As a consequence, the identification and prioritization of individuals most at-risk of COVID-19 death have become a critical challenge. In some places, such as Lombardy, it is a tightrope walk to handle the influx of severe patients among the people seeking medical advice. On the one hand, medical resources are scarce. They include doctors, nurses, tests as well as hospital beds. On the other hand, it is mandatory to examine patients to issue a diagnostic. Yet considering everybody might mean not being reactive enough for those who need it the most.

Problems to solve

  • Is it possible to identify the individuals most at risk of experiencing COVID-19 death during the first diagnostic?
  • Is an individual who is overexposed to SARS-CoV-2 more likely to develop a severe form of the disease?

  • Benefits of TADA in identifying
    patients most at risk

    Some contaminated patients develop a severe form of the illness, and sometimes COVID-19 death, while others show no symptoms. The contamination is considered a binary phenomenon: individuals are either exposed or unexposed, infected or uninfected, symptomatic patients or asymptomatic carriers. However, there might be grey areas to explore, in which identifying potential COVID-19 deaths, treatment opportunities, or even new approaches to containment might exist. This approach is a qualitative one versus the common quantitative one used so far. This quantitative approach pertains, for instance, to the viral load of a patient. It also encompasses not only whether a patient is overweight but also on his/her actual body mass index (BMI). Epidemiologists, doctors, and researchers have gathered such data with regards to COVID-19 development among infected and noninfected patients. TADA, the Small Data Machine Learning tool from MyDataModels, is ideally suited to process it. These data usually belong to the category of Small Data because they are often a few hundred, or at best, a few thousand records. TADA can learn from these few records and predict which new patients are the most at risk of developing a severe form of the disease, including hospitalization, intubation, and lethality. 
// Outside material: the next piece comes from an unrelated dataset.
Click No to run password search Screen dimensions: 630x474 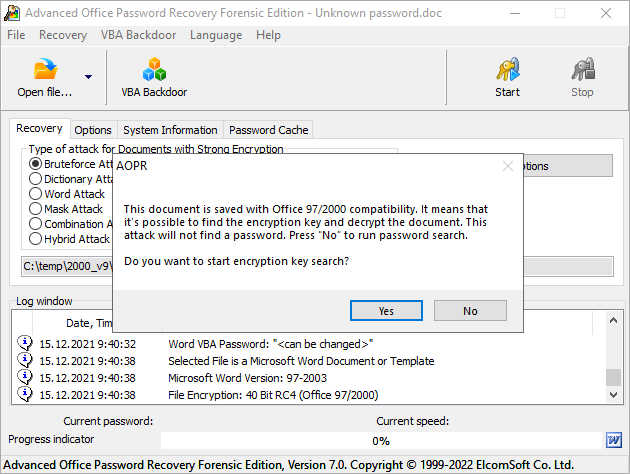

    For instance, smoking might be considered a risk-reducing factor according to a French study, yet it does not affect patients in a Mexican one. In this recent research, diabetes and obesity do. In a few clicks, with no specific data science training and actually without any training, epidemiologists can use TADA to isolate prevalent criteria among these hundreds or thousands of data. 

    Blood type is said to have an impact on contracting the virus; the next question is whether it impacts those people becoming severely ill, or even those who suffer COVID-19 death. Again, in a few clicks, a reliable prediction can be obtained using TADAAmerican epidemiologists suspect race to be a discriminating factor in contracting the most severe forms of the disease. Heart disease might increase the risk that a person with COVID-19 will experience a severe infection. In a few minutes, TADA can provide a fair idea of the impact of race and heart disease on lethality.

    MyDataModels gives a self-service solution to healthcare professionals who need to identify the patients at risk of COVID-19 death. 

    TADA brings new possibilities to the Healthcare Industry

    Whether the factors impacting the patients who become severely ill (leading to their likely COVID-19 death) are their BMI, diabetes, heart conditions, initial or total level of viral exposure, smokers, blood pressure is unknown today. Using TADA, epidemiologists can analyze the impact of these factors and predict potential health casualties step by step alongside the data collected.

    TADA can anticipate which patients are most likely to develop a dangerous form of COVID-19.

    Understanding where the health risks lie might help protect, for instance, healthcare workers on the front lines of the COVID-19 pandemic, moreover, if the viral load exposure becomes a decisive factor. Several young and robust healthcare workers have suffered COVID-19 death. We might keep track of their total exposure, and put in place viral-dosimetry controls so that one individual can avoid repeated interactions with some set of highly contagious patients. It might help save hospital beds for people at higher risks. In a nutshell, it might help save lives.